Records excerpted from a collection:
---

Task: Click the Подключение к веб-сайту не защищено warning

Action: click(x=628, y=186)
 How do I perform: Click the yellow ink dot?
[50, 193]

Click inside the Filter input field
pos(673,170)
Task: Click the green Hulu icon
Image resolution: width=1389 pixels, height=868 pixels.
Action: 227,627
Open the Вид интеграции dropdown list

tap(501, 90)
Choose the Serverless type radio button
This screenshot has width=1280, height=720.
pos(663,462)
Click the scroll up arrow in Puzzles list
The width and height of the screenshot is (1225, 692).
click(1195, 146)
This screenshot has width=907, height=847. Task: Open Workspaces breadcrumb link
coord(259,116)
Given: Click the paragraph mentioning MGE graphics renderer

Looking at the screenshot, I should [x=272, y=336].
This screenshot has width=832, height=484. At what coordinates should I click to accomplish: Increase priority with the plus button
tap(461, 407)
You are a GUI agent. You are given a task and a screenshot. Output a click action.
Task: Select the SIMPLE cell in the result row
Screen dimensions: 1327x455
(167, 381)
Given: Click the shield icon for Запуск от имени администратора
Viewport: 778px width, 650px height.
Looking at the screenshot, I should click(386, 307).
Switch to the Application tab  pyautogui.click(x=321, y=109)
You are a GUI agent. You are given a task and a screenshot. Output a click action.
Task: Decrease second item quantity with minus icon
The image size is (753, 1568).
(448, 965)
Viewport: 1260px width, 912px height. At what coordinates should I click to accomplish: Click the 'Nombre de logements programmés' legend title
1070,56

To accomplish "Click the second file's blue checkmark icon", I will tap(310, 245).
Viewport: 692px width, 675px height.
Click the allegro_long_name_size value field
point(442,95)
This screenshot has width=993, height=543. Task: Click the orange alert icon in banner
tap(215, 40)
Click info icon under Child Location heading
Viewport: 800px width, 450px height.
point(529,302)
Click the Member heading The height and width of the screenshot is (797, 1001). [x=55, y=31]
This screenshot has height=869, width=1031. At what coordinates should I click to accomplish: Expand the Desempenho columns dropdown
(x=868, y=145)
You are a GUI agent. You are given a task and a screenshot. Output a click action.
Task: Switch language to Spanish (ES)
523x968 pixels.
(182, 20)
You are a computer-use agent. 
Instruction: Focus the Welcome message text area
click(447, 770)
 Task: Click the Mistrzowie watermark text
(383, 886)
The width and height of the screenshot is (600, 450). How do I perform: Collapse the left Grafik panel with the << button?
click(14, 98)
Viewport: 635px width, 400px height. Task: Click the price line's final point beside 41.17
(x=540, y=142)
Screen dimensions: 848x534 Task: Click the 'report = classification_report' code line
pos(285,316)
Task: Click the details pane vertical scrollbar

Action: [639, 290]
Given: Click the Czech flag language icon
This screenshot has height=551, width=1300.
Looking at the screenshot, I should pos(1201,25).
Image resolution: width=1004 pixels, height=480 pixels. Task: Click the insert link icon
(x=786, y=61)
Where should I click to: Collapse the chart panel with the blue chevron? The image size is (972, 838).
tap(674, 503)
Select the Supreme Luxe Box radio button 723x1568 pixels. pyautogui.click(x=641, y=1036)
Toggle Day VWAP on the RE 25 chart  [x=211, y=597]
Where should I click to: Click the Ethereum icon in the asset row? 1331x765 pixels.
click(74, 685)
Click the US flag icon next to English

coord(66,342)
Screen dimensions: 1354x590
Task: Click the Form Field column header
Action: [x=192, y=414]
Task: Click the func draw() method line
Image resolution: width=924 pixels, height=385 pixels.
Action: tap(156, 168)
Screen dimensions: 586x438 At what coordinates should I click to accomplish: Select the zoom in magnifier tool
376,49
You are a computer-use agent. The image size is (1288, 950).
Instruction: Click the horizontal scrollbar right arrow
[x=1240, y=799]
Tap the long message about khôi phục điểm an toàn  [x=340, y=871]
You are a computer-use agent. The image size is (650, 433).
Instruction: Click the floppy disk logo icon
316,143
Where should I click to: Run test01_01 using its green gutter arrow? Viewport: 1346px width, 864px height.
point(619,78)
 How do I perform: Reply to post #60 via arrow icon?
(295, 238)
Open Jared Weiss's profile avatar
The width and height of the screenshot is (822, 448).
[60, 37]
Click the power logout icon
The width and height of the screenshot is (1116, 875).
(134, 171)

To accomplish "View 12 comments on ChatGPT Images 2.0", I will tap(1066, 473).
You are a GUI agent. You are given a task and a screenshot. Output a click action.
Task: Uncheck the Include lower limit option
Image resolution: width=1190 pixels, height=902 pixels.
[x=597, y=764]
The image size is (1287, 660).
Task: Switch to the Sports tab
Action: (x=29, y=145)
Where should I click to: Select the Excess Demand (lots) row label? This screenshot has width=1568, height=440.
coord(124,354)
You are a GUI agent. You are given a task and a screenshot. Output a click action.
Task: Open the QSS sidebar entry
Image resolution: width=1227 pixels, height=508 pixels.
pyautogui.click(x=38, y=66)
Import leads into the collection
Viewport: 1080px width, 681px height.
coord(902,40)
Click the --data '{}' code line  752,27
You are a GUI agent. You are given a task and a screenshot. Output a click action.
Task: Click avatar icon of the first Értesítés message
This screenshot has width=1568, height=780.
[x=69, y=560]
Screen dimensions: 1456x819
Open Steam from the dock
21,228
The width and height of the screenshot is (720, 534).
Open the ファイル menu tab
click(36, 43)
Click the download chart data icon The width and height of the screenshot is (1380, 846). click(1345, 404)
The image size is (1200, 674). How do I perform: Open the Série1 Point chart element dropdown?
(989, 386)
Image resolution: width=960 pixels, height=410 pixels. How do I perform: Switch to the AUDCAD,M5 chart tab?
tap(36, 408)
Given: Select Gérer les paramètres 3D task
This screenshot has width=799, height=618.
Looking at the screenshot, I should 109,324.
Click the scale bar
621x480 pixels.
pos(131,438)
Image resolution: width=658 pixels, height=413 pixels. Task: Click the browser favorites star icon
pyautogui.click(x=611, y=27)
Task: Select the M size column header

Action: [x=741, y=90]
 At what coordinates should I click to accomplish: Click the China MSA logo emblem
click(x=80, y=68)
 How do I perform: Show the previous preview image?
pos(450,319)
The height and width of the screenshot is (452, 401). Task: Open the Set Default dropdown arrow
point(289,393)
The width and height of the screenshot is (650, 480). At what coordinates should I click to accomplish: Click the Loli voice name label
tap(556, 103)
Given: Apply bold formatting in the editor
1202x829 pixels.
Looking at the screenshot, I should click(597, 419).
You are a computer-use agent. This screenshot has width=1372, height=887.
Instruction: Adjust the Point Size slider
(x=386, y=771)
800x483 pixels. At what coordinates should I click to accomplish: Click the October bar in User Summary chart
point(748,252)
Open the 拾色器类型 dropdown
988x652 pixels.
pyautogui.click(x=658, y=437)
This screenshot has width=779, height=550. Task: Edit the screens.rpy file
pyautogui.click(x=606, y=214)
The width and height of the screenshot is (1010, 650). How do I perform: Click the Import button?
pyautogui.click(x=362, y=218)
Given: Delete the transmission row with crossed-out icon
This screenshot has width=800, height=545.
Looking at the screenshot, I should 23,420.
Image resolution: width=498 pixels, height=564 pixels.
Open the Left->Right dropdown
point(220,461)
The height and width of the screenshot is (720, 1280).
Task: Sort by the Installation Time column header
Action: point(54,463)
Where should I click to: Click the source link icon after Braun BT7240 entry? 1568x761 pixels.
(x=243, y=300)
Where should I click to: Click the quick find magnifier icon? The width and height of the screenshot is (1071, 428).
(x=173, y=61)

---

* **Your assignment**
When you copy the data, keep every line word for word.

* **Response**
Task: Click the Подключение к веб-сайту не защищено warning

Action: click(x=628, y=186)
 How do I perform: Click the yellow ink dot?
[50, 193]

Click inside the Filter input field
pos(673,170)
Task: Click the green Hulu icon
Image resolution: width=1389 pixels, height=868 pixels.
Action: 227,627
Open the Вид интеграции dropdown list

tap(501, 90)
Choose the Serverless type radio button
This screenshot has width=1280, height=720.
pos(663,462)
Click the scroll up arrow in Puzzles list
The width and height of the screenshot is (1225, 692).
click(1195, 146)
This screenshot has width=907, height=847. Task: Open Workspaces breadcrumb link
coord(259,116)
Given: Click the paragraph mentioning MGE graphics renderer

Looking at the screenshot, I should [x=272, y=336].
This screenshot has width=832, height=484. At what coordinates should I click to accomplish: Increase priority with the plus button
tap(461, 407)
You are a GUI agent. You are given a task and a screenshot. Output a click action.
Task: Select the SIMPLE cell in the result row
Screen dimensions: 1327x455
(167, 381)
Given: Click the shield icon for Запуск от имени администратора
Viewport: 778px width, 650px height.
Looking at the screenshot, I should click(386, 307).
Switch to the Application tab  pyautogui.click(x=321, y=109)
You are a GUI agent. You are given a task and a screenshot. Output a click action.
Task: Decrease second item quantity with minus icon
The image size is (753, 1568).
(448, 965)
Viewport: 1260px width, 912px height. At what coordinates should I click to accomplish: Click the 'Nombre de logements programmés' legend title
1070,56

To accomplish "Click the second file's blue checkmark icon", I will tap(310, 245).
Viewport: 692px width, 675px height.
Click the allegro_long_name_size value field
point(442,95)
This screenshot has width=993, height=543. Task: Click the orange alert icon in banner
tap(215, 40)
Click info icon under Child Location heading
Viewport: 800px width, 450px height.
point(529,302)
Click the Member heading The height and width of the screenshot is (797, 1001). [x=55, y=31]
This screenshot has height=869, width=1031. At what coordinates should I click to accomplish: Expand the Desempenho columns dropdown
(x=868, y=145)
You are a GUI agent. You are given a task and a screenshot. Output a click action.
Task: Switch language to Spanish (ES)
523x968 pixels.
(182, 20)
You are a computer-use agent. 
Instruction: Focus the Welcome message text area
click(447, 770)
 Task: Click the Mistrzowie watermark text
(383, 886)
The width and height of the screenshot is (600, 450). How do I perform: Collapse the left Grafik panel with the << button?
click(14, 98)
Viewport: 635px width, 400px height. Task: Click the price line's final point beside 41.17
(x=540, y=142)
Screen dimensions: 848x534 Task: Click the 'report = classification_report' code line
pos(285,316)
Task: Click the details pane vertical scrollbar

Action: [639, 290]
Given: Click the Czech flag language icon
This screenshot has height=551, width=1300.
Looking at the screenshot, I should pos(1201,25).
Image resolution: width=1004 pixels, height=480 pixels. Task: Click the insert link icon
(x=786, y=61)
Where should I click to: Collapse the chart panel with the blue chevron? The image size is (972, 838).
tap(674, 503)
Select the Supreme Luxe Box radio button 723x1568 pixels. pyautogui.click(x=641, y=1036)
Toggle Day VWAP on the RE 25 chart  [x=211, y=597]
Where should I click to: Click the Ethereum icon in the asset row? 1331x765 pixels.
click(74, 685)
Click the US flag icon next to English

coord(66,342)
Screen dimensions: 1354x590
Task: Click the Form Field column header
Action: [x=192, y=414]
Task: Click the func draw() method line
Image resolution: width=924 pixels, height=385 pixels.
Action: tap(156, 168)
Screen dimensions: 586x438 At what coordinates should I click to accomplish: Select the zoom in magnifier tool
376,49
You are a computer-use agent. The image size is (1288, 950).
Instruction: Click the horizontal scrollbar right arrow
[x=1240, y=799]
Tap the long message about khôi phục điểm an toàn  [x=340, y=871]
You are a computer-use agent. The image size is (650, 433).
Instruction: Click the floppy disk logo icon
316,143
Where should I click to: Run test01_01 using its green gutter arrow? Viewport: 1346px width, 864px height.
point(619,78)
 How do I perform: Reply to post #60 via arrow icon?
(295, 238)
Open Jared Weiss's profile avatar
The width and height of the screenshot is (822, 448).
[60, 37]
Click the power logout icon
The width and height of the screenshot is (1116, 875).
(134, 171)

To accomplish "View 12 comments on ChatGPT Images 2.0", I will tap(1066, 473).
You are a GUI agent. You are given a task and a screenshot. Output a click action.
Task: Uncheck the Include lower limit option
Image resolution: width=1190 pixels, height=902 pixels.
[x=597, y=764]
The image size is (1287, 660).
Task: Switch to the Sports tab
Action: (x=29, y=145)
Where should I click to: Select the Excess Demand (lots) row label? This screenshot has width=1568, height=440.
coord(124,354)
You are a GUI agent. You are given a task and a screenshot. Output a click action.
Task: Open the QSS sidebar entry
Image resolution: width=1227 pixels, height=508 pixels.
pyautogui.click(x=38, y=66)
Import leads into the collection
Viewport: 1080px width, 681px height.
coord(902,40)
Click the --data '{}' code line  752,27
You are a GUI agent. You are given a task and a screenshot. Output a click action.
Task: Click avatar icon of the first Értesítés message
This screenshot has width=1568, height=780.
[x=69, y=560]
Screen dimensions: 1456x819
Open Steam from the dock
21,228
The width and height of the screenshot is (720, 534).
Open the ファイル menu tab
click(36, 43)
Click the download chart data icon The width and height of the screenshot is (1380, 846). click(1345, 404)
The image size is (1200, 674). How do I perform: Open the Série1 Point chart element dropdown?
(989, 386)
Image resolution: width=960 pixels, height=410 pixels. How do I perform: Switch to the AUDCAD,M5 chart tab?
tap(36, 408)
Given: Select Gérer les paramètres 3D task
This screenshot has width=799, height=618.
Looking at the screenshot, I should 109,324.
Click the scale bar
621x480 pixels.
pos(131,438)
Image resolution: width=658 pixels, height=413 pixels. Task: Click the browser favorites star icon
pyautogui.click(x=611, y=27)
Task: Select the M size column header

Action: [x=741, y=90]
 At what coordinates should I click to accomplish: Click the China MSA logo emblem
click(x=80, y=68)
 How do I perform: Show the previous preview image?
pos(450,319)
The height and width of the screenshot is (452, 401). Task: Open the Set Default dropdown arrow
point(289,393)
The width and height of the screenshot is (650, 480). At what coordinates should I click to accomplish: Click the Loli voice name label
tap(556, 103)
Given: Apply bold formatting in the editor
1202x829 pixels.
Looking at the screenshot, I should click(597, 419).
You are a computer-use agent. This screenshot has width=1372, height=887.
Instruction: Adjust the Point Size slider
(x=386, y=771)
800x483 pixels. At what coordinates should I click to accomplish: Click the October bar in User Summary chart
point(748,252)
Open the 拾色器类型 dropdown
988x652 pixels.
pyautogui.click(x=658, y=437)
This screenshot has width=779, height=550. Task: Edit the screens.rpy file
pyautogui.click(x=606, y=214)
The width and height of the screenshot is (1010, 650). How do I perform: Click the Import button?
pyautogui.click(x=362, y=218)
Given: Delete the transmission row with crossed-out icon
This screenshot has width=800, height=545.
Looking at the screenshot, I should 23,420.
Image resolution: width=498 pixels, height=564 pixels.
Open the Left->Right dropdown
point(220,461)
The height and width of the screenshot is (720, 1280).
Task: Sort by the Installation Time column header
Action: point(54,463)
Where should I click to: Click the source link icon after Braun BT7240 entry? 1568x761 pixels.
(x=243, y=300)
Where should I click to: Click the quick find magnifier icon? The width and height of the screenshot is (1071, 428).
(x=173, y=61)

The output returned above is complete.